Директор Крутикова и завуч Безножнина и не думали ничего устранять, они были уверены, что Шелкова клеветала, пользуясь своей партийной властью. Но та искренне считала, что Крутикова создала своих любимчиков и неприкасаемых, а значит, и почву для злоупотреблений. Знали это все. И только Анна Севостьяновна не могла с этим мириться.

А все слухи о том, что она якобы сделала всё, чтобы спихнуть ещё до Крутиковой бывшего директора Сидорову, и метила сесть на её место, было полной выдумкой.

Анна Севостьяновна была не из тех, чтобы директора назначали по знакомству; она искренне считала: если педагог заслуживал кресла руководителя, то это должно произойти только за его заслуги и организаторские способности…

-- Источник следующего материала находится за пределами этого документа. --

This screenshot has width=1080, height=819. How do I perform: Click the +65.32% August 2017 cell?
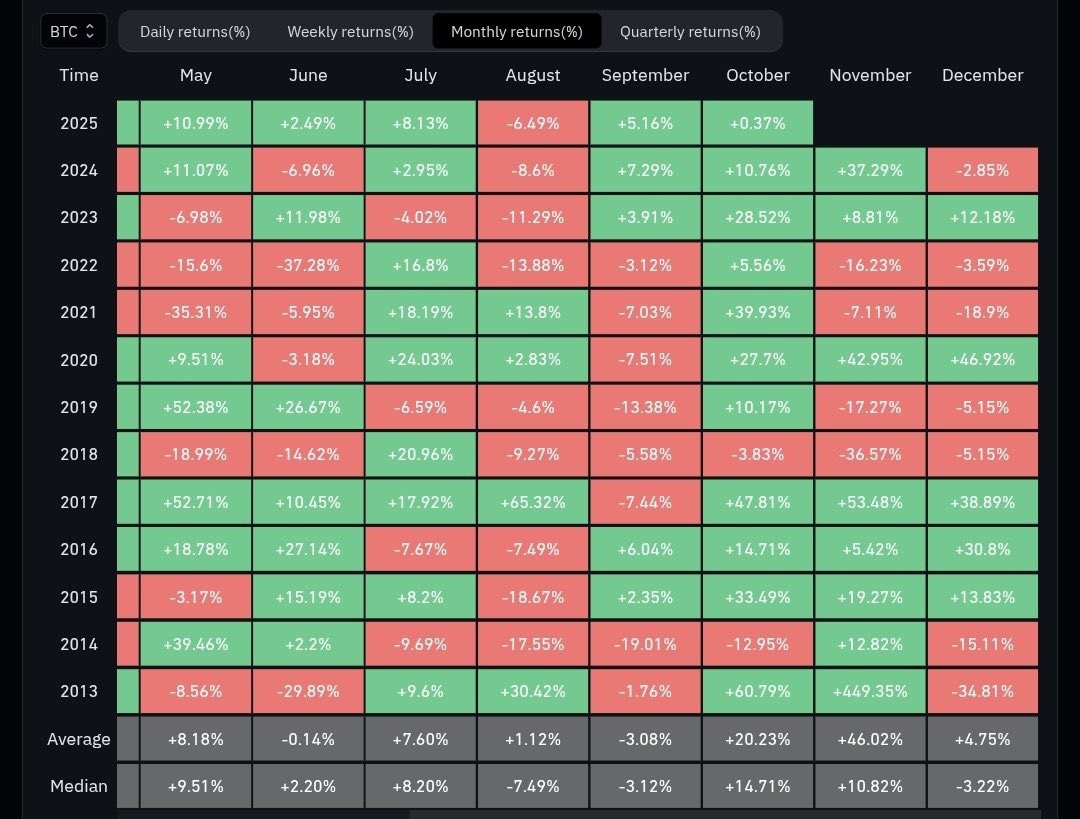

Однако почти все её жалобы попадали в цель, хотя к снятию директора Сидоровой она была не причастна. Это произошло независимо от неё, так как плановые проверки областной комиссии вскрывали нарушения учебного процесса и неожиданно открылся вопиющий личный проступок, несовместимый со званием педагога, о чём будет сказано в своём месте. Это она с завучем Безножниной сплотила вокруг себя группу неприкасаемых…

И вот вместо Валентины Фёдоровны поставили Нинель Даниловну Крутикову, но и эту через год сняли, а потом и завуча Таисию Карповну Безножнину. И окружение во всём обвиняло Шелкову. До назначения нового директора его обязанности исполняла завуч по воспитательной работе Светлана Бузенкова.

И когда после зимних каникул прислали не очень молодого директора Глухова, все в ожидании притихли: как поведёт с ним Шелкова?

Когда начался учебный год, казалось, многолетняя «буря» улеглась, и пошагали полные хлопот школьные будни. И только учительница географии Анна Шелкова видела, что её, кроме учащихся, и при новом директоре, как раньше, далеко не все коллеги встречали радушно, а некоторые вели себя сдержанно Она вошла в учительскую за журналом и поздоровалась со всеми, кто там был. Но ей не ответили, и этот холодок приняла как должное, и, взяв классный журнал, сделав строгий вид, она вышла.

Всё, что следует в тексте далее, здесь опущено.